##### Dataset content
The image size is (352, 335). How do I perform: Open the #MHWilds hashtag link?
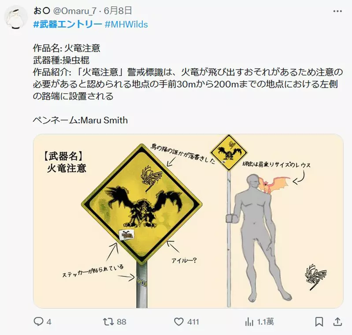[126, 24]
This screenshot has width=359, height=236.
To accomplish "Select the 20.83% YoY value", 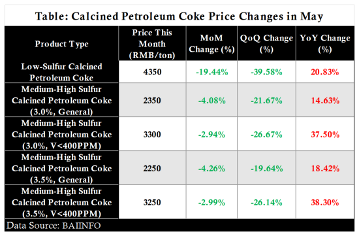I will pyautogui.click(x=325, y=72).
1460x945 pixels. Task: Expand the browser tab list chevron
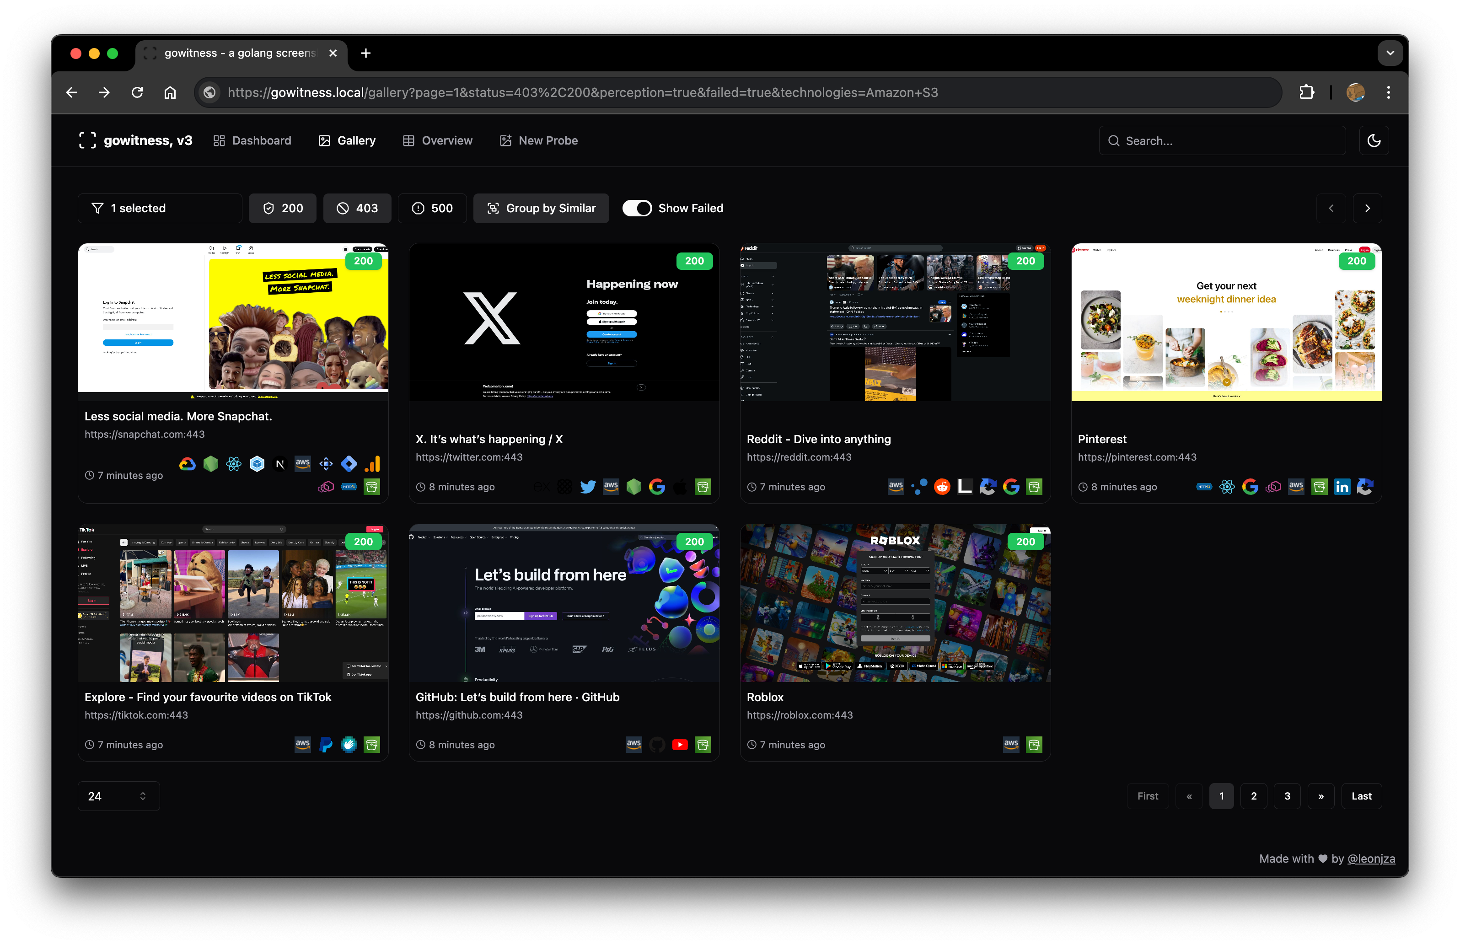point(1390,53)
##########
##### Dataset content
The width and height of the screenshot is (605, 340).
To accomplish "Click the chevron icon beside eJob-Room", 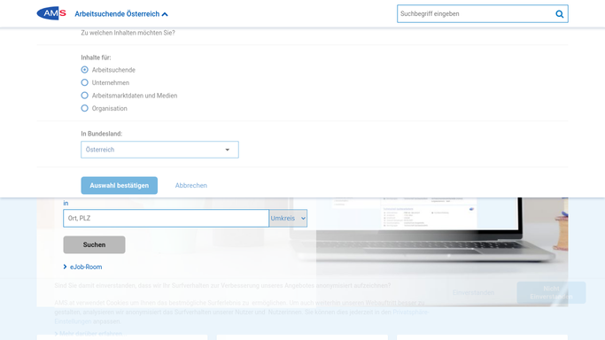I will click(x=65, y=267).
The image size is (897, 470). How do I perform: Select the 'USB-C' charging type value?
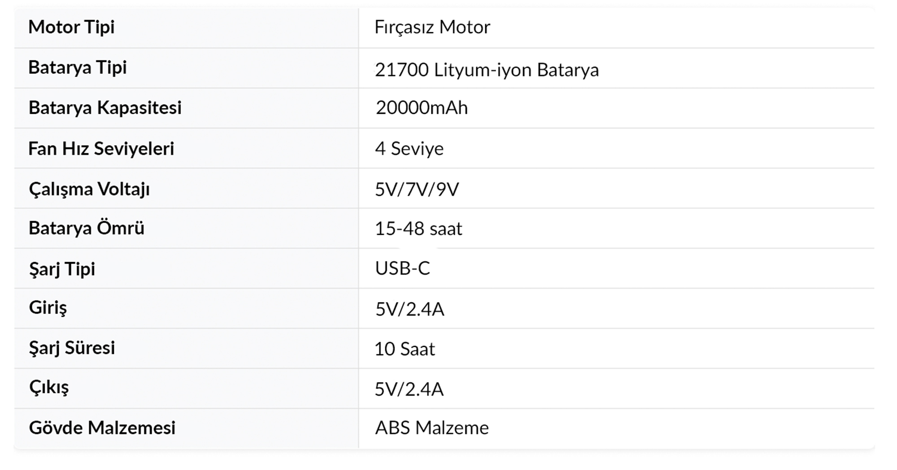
##########
##### Dataset content
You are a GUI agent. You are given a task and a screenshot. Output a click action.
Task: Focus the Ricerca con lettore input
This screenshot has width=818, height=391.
##########
Problem to work on
Count the lines in the material above that contain the word "screenshot", and give only that number.

Task result
4